Al ingresar a la ciudad de San Luis, pudo reconocer algunas calles a pesar de la penumbra de la madrugada. Tras un par de vueltas erráticas, ubicó el frente de la casa del viejo. Para ese hombre nada había cambiado; fueron sus mismos animales rescatados los que dieron la alerta y le avisaron que alguien llegaba de visita. Se veía más viejo y deteriorado; arrugó los ojos para enfocar la visión cuando salió a la puerta. Cuando lo reconoció, esbozó una amable y cálida sonrisa, la misma que recordaba de aquellos días cuando pasaba de camino y le dejaba alguna ayudita para sus queridos animalitos y para él. Le contó que no andaba solo y el viejo, al ver los hematomas de su rostro y a la nena durmiendo en el auto, les hizo pasar sin dudarlo. Se notaba la necesidad en el interior de la vivienda, pero abundaba el amor. El viejo hizo callar a los perros para que no despertaran a Dana, y asombrosamente, los animales quedaron en completo silencio, moviendo las colas, jadeando y mostrando su sonrisa perruna. Señaló un sillón en el que había tendido una sábana limpia para que la niña pudiera dormir. Maximiliano la depositó con delicadeza; los gatos se acercaron a olisquearla antes de irse luego de saciar su curiosidad. Mientras tanto, el viejo calentó la pava para compartir unos mates mientras escuchaba atentamente el relato sobre la huida de su joven amigo.

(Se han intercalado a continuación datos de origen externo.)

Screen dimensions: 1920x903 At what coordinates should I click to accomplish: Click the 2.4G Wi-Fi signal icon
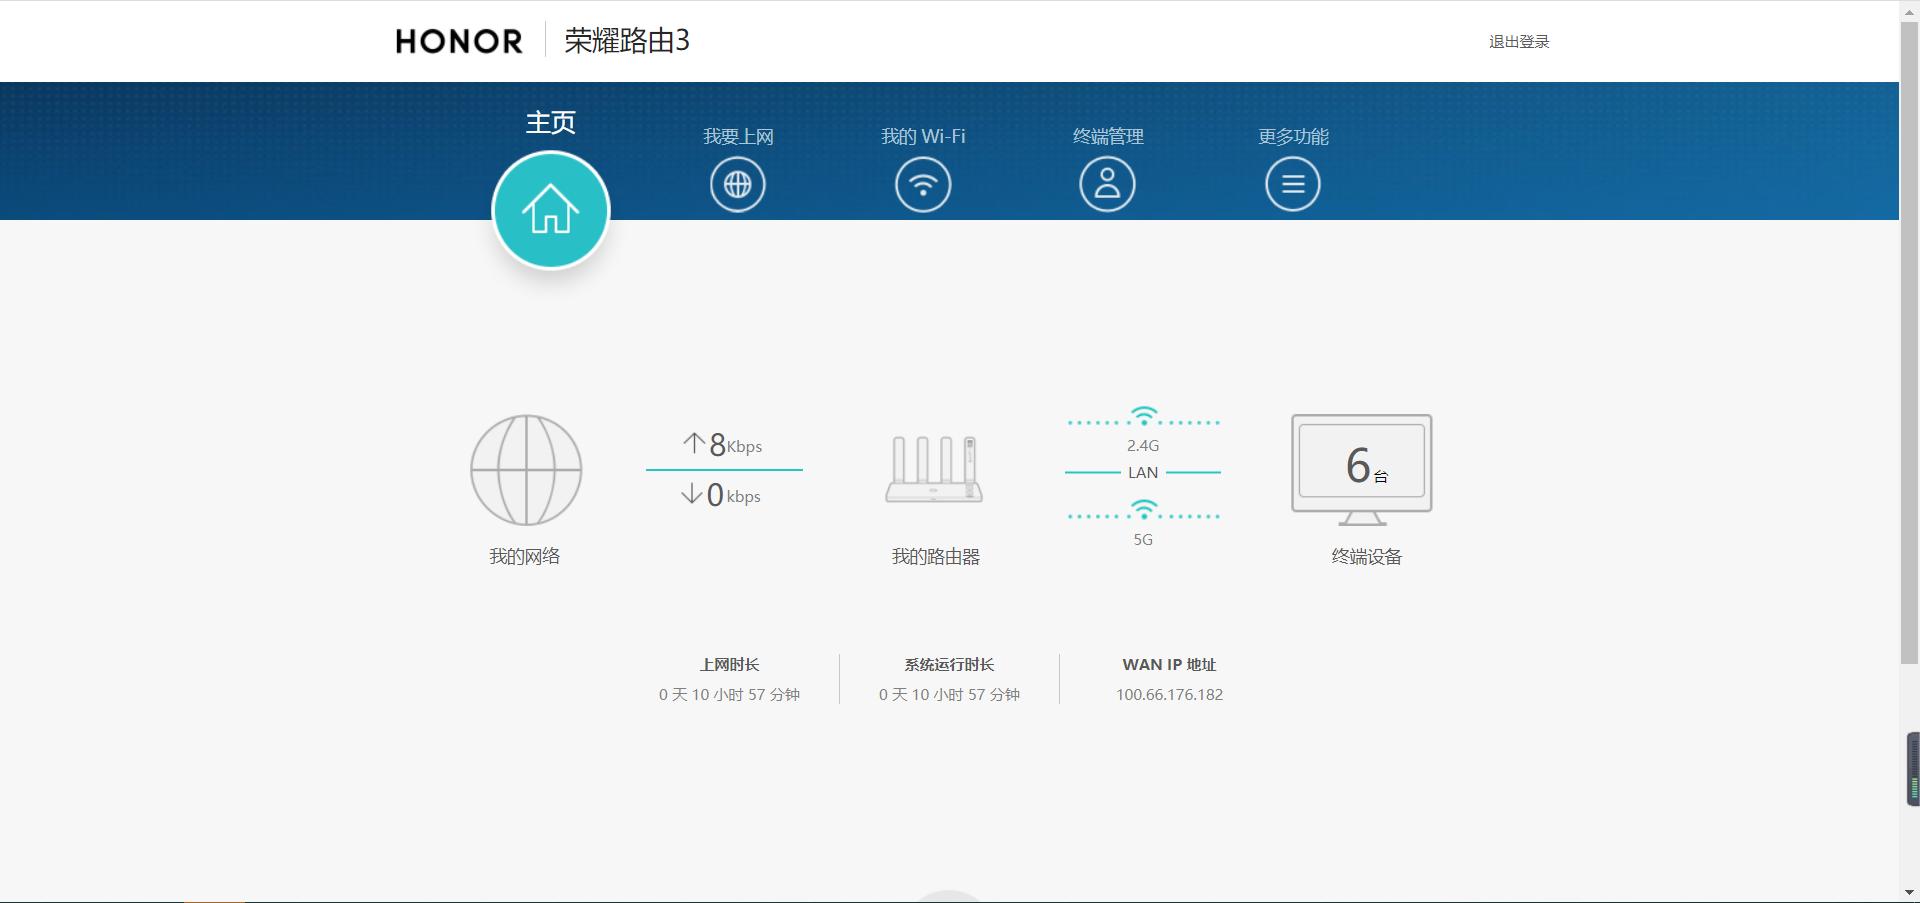pyautogui.click(x=1144, y=413)
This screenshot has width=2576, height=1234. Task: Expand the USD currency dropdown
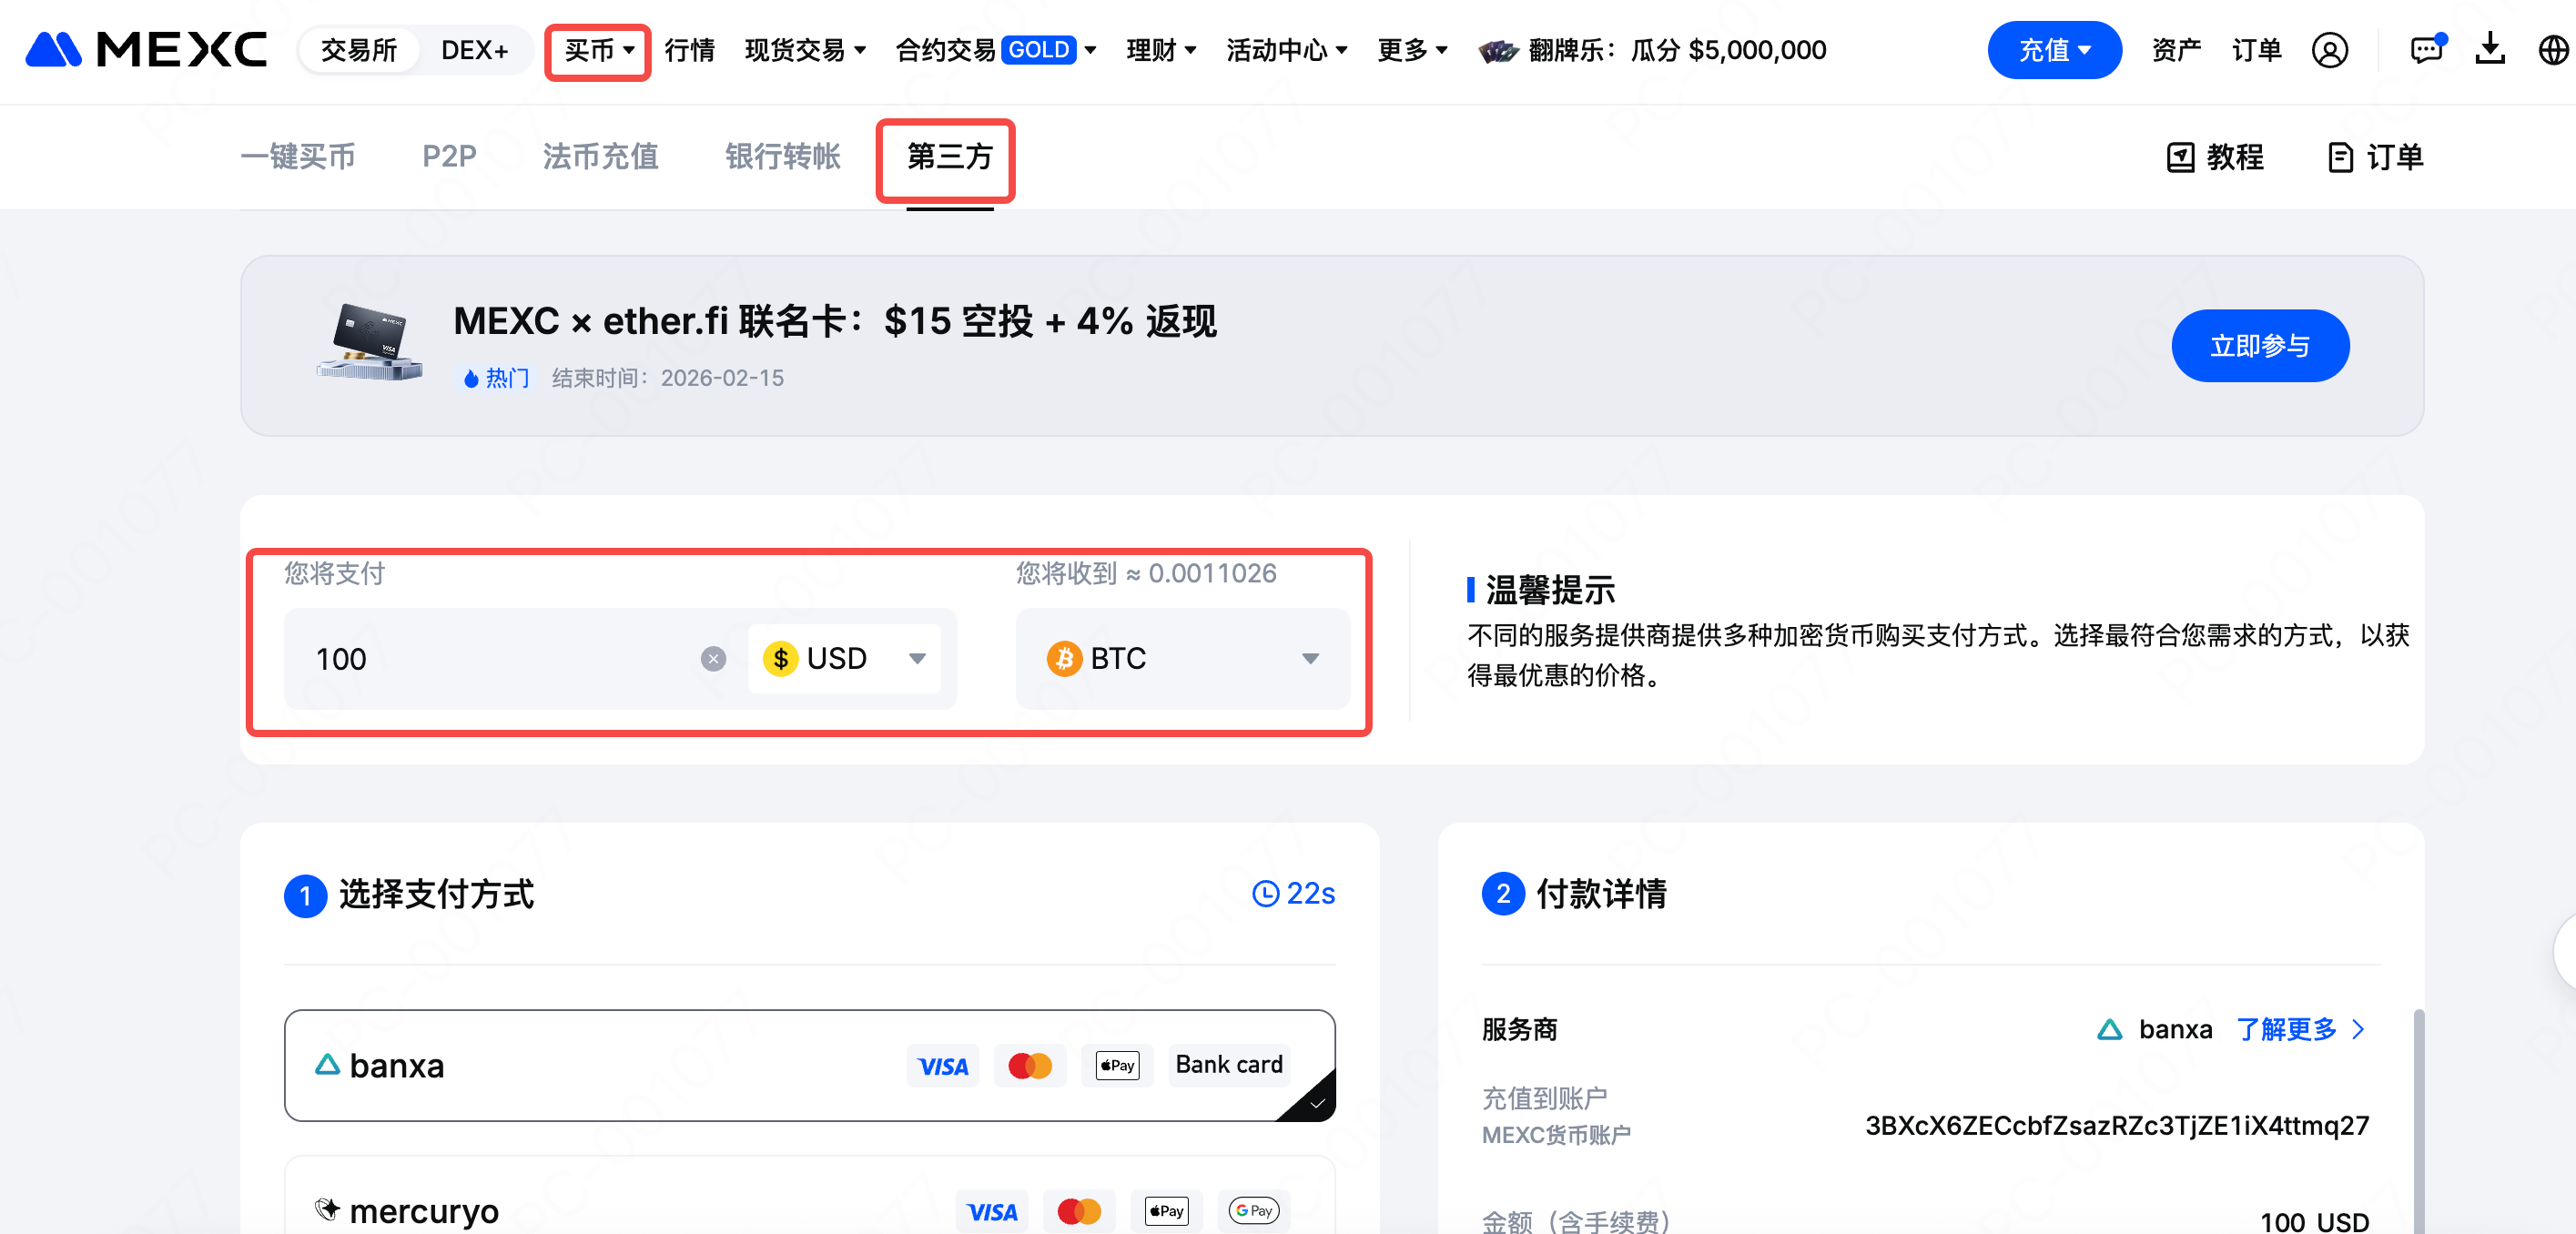pos(845,659)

Cuando Dana despertó, no sabía si era un sueño o estaba en el paraíso de las mascotas. Para sus tiernos ojos, había llegado al lugar más maravilloso del universo cuando un montón de colas le dieron los buenos días, moviéndose de un lado a otro y mirándola con ojos llenos de interés y curiosidad. Las risas infantiles y los ladridos de los perros despertaron a los hombres, que habían estado conversando casi hasta el amanecer. Grata fue la sorpresa de Maximiliano cuando vio a su hija acercarse corriendo a toda velocidad hacia él, con una enorme sonrisa y gritos de nerviosa alegría, porque los canes la perseguían como si estuvieran jugando a pillarse. La tomó en sus brazos para que no le cayeran encima y pudo disfrutar de esa maravillosa sensación de compartir una sencilla, pero sincera felicidad.